• **TASK**
Please copy, word for word, the line holding "This screenshot has" and each line that follows it through the end of the entries, omitting any pictures.

»»

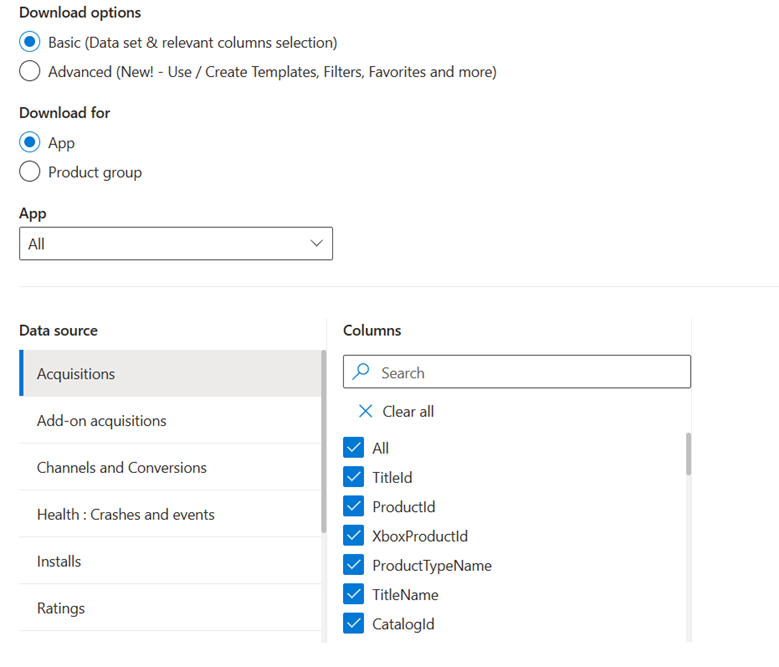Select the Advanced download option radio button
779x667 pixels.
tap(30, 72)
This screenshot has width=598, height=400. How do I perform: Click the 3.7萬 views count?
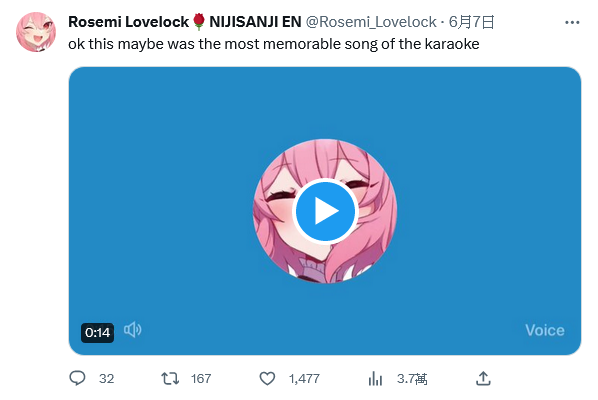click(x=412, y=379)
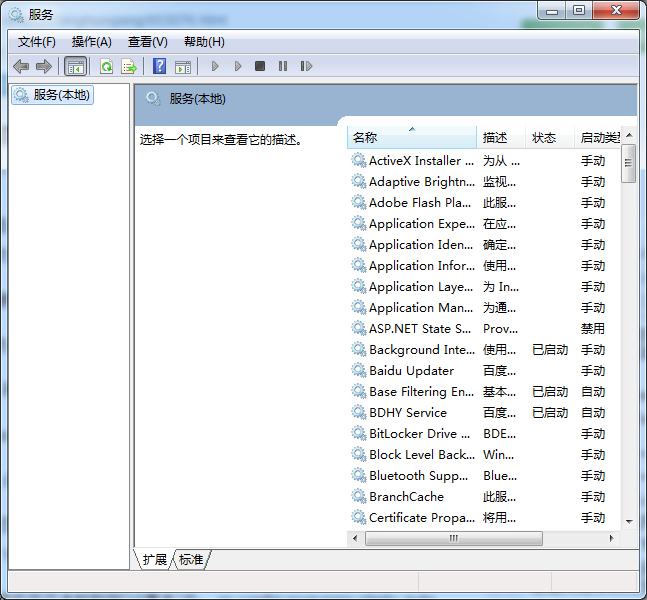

««

• **SOLVED PROBLEM**
This screenshot has width=598, height=400. How do I perform: Click the 3.7萬 views count?
click(x=412, y=379)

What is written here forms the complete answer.